- [Dataset entries]:

**********

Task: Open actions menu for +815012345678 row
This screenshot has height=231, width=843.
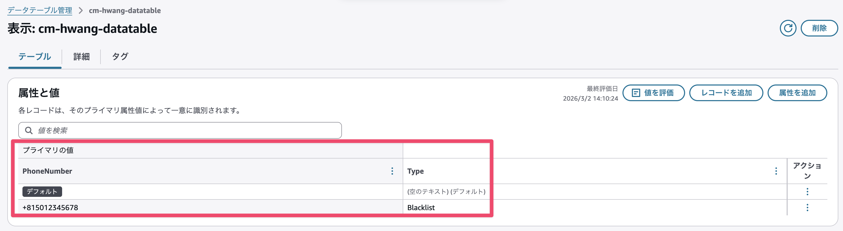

**********

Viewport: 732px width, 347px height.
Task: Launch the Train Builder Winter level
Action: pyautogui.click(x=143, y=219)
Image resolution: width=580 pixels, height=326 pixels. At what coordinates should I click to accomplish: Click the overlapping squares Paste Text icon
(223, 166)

**********

- [Task item]:
Above are the records; repeat exactly the lines from the one holding "Task: Open actions menu for +815012345678 row" down to the one holding "This screenshot has height=231, width=843.", end lines included.

- [Output of the exercise]:
Task: Open actions menu for +815012345678 row
This screenshot has height=231, width=843.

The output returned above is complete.